Par ailleurs, le droit français limite malheureusement la prostitution au contact physique, et ne traite pas la prostitution en ligne sur les réseaux sociaux ou les plateformes en tout genre. Nous le déplorons, car il s’y passe beaucoup de choses.
Comment avez-vous réagi au jugement ?
Notre sentiment est mitigé par rapport aux peines. Nous sommes pratiquement certains qu’ils n’iront pas en prison. Même condamnés à de la prison ferme, il y aura certainement des aménagements de peine. On est face à une jeune fille de 12 ans. Or, son âge n’a pas été retenu comme tel. Pour poursuivre quelqu’un et le condamner, il faut prouver qu’il ne pouvait pas ignorer qu’elle avait moins de 15 ans. Cela peut être une preuve écrite, audio ou vidéo. La jeune fille avait 12 ans et 11 mois au moment des faits. Les clients ont eu le bénéfice du doute. Les juges ont estimé que, dans l’ombre, avec du maquillage, on pouvait penser qu’elle pouvait avoir 15 ans. Mais il était certain qu’on ne pouvait pas ignorer sa minorité.
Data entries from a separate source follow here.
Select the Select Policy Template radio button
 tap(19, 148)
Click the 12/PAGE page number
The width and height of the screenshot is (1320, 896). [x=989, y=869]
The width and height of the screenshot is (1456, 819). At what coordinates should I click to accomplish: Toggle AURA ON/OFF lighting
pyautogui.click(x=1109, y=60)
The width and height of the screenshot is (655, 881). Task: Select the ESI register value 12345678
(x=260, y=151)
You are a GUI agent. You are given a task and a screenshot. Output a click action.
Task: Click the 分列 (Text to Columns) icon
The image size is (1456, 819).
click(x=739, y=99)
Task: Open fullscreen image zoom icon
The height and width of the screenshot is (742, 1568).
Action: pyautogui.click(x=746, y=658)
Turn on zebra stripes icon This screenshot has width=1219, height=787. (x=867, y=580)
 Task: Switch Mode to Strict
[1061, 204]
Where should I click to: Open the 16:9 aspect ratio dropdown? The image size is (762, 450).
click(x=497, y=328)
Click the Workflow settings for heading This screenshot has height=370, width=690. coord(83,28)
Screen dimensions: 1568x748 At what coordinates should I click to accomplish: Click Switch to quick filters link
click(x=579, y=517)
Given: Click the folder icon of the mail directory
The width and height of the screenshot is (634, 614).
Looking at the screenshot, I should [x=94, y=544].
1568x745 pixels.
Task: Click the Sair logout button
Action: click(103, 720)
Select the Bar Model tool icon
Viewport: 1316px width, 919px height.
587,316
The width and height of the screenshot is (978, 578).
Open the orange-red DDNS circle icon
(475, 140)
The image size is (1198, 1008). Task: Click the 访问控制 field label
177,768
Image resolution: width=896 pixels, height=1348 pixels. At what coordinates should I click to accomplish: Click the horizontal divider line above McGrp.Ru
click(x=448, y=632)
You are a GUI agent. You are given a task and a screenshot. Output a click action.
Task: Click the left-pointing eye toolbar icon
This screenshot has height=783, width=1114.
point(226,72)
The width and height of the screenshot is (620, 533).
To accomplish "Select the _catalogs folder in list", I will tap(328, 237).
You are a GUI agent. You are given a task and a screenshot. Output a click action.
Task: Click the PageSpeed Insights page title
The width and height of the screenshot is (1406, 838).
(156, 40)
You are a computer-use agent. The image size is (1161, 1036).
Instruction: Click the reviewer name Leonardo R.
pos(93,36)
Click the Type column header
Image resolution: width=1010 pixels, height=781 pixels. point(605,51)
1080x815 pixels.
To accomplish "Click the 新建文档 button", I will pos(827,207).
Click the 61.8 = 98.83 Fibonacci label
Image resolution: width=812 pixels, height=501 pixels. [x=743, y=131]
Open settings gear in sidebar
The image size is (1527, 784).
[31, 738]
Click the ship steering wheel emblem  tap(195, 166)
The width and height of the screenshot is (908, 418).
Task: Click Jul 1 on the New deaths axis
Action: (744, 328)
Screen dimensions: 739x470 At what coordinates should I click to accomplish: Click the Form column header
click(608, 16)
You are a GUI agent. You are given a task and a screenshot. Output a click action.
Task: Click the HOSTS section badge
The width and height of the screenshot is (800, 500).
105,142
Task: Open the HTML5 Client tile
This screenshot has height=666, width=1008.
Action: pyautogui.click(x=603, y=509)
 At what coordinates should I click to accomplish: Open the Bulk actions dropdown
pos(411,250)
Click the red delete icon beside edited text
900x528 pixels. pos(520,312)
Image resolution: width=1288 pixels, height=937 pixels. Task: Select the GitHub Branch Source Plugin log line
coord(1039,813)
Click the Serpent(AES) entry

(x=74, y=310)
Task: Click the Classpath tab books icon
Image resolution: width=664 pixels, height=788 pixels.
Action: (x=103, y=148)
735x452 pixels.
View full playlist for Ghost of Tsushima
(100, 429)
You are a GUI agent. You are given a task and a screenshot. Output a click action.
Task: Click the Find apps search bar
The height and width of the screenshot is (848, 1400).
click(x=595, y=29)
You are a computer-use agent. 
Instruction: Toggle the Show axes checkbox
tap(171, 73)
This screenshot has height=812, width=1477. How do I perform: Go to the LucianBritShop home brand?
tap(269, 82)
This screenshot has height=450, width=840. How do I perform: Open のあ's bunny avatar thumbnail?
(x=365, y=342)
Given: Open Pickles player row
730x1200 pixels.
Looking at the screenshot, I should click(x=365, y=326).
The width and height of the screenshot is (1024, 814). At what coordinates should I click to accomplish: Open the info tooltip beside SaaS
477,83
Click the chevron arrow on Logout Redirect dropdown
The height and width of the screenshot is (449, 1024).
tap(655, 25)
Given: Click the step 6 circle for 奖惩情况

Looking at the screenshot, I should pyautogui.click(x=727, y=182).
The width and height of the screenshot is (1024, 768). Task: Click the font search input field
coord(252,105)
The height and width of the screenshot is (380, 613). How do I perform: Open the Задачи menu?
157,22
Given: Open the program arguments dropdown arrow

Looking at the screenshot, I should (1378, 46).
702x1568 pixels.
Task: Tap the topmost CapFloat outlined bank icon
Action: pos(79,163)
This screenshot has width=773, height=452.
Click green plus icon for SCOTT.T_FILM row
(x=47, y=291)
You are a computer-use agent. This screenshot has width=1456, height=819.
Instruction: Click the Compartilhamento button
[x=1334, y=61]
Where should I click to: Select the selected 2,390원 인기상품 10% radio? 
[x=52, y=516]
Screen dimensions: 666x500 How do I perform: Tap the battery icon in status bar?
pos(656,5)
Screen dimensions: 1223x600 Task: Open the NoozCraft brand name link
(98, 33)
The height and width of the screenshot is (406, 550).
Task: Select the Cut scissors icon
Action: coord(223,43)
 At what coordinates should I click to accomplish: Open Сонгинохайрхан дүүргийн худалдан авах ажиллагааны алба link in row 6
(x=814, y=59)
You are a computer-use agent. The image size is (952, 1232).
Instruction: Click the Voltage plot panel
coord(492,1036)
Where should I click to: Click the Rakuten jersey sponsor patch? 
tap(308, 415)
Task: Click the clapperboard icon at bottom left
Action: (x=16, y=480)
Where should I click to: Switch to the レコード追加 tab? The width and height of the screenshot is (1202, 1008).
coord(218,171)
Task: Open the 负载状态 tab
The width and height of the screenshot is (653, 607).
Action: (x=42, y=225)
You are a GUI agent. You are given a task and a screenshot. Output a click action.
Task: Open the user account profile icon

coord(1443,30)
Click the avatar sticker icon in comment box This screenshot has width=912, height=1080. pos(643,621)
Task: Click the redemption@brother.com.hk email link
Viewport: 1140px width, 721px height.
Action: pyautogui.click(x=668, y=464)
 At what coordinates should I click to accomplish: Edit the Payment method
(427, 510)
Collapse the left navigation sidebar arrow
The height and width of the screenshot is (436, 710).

La qualification aggravée sur mineur de moins de 15 ans n’ayant pas été retenue, la peine est réduite au minimum. Exactement comme lors du procès des proxénètes en mars dernier. Il y avait déjà un problème de preuve. On préfère être certain de condamner quelqu’un à 5 ans, plutôt que de risquer de ne pas le condamner. On a une grande déception de ce point de vue, même si pour une fois, des clients ont été condamnés.
Cela a été jugé en correctionnelle, plutôt qu'aux assises. Qu'en pensez-vous?
La qualification de viol n’a pas été retenue, car cela signifiait les assises. C’est une épreuve extrêmement pesante pour les jeunes victimes, déjà très fragilisées, et cela complique leur reconstruction. Le parquet a choisi de "correctionnaliser" les faits, pour un passage en comparution immédiate, moins pesant pour la victime. Mais il y avait d’autres solutions.
Le passage dans une chambre criminelle aurait aussi permis de gagner du temps, et d’avoir un procès sans la lourdeur des assises. Depuis 2019, elles ont été mises en place pour juger certains crimes comme les viols, en évitant la formation lourde des assises. Composées de 3 magistrats, sans jurés, à la manière d’un tribunal correctionnel, elles ont justement été créées pour désengorger les assises.
Pour nous, l’importance de l’écart d’âge devrait être considérée comme une "autorité de fait", et la remise de l’argent comme une absence de consentement libre. Ces deux notions permettraient de requalifier les faits en viol, et de passer par ces nouvelles juridictions. Cela donnerait les deux avantages de la rapidité et de la reconnaissance pour la victime. Dommage que ces chambres ne soient pas assez répandues.
Au-delà de la justice, les moyens d’enquêter sur ces faits sont-ils à la hauteur ?
Dans ce cas, les enquêteurs ont fait un travail exceptionnel. C’est un exemple. C’est grâce à ce genre d’enquêteurs que l’on a des clients devant les tribunaux. Il y a parfois des enquêteurs géniaux, qui font les choses très bien, et dans d’autres procès, des appels de parents dont on n’a même pas voulu enregistrer la plainte. Il y a sans doute un manque de moyens criant dans la police, déjà débordée, de même qu’un manque de formation. Le temps consacré à ce genre d’enquête va au-delà de ce qu’ils sont censés faire.
Par ailleurs, il faut aussi plus de sensibilisation auprès des jeunes enfants sur leurs corps et auprès des professionnels de l’enfance afin qu’ils puissent mieux détecter les signaux faibles, pour alerter, accompagner et surtout signaler.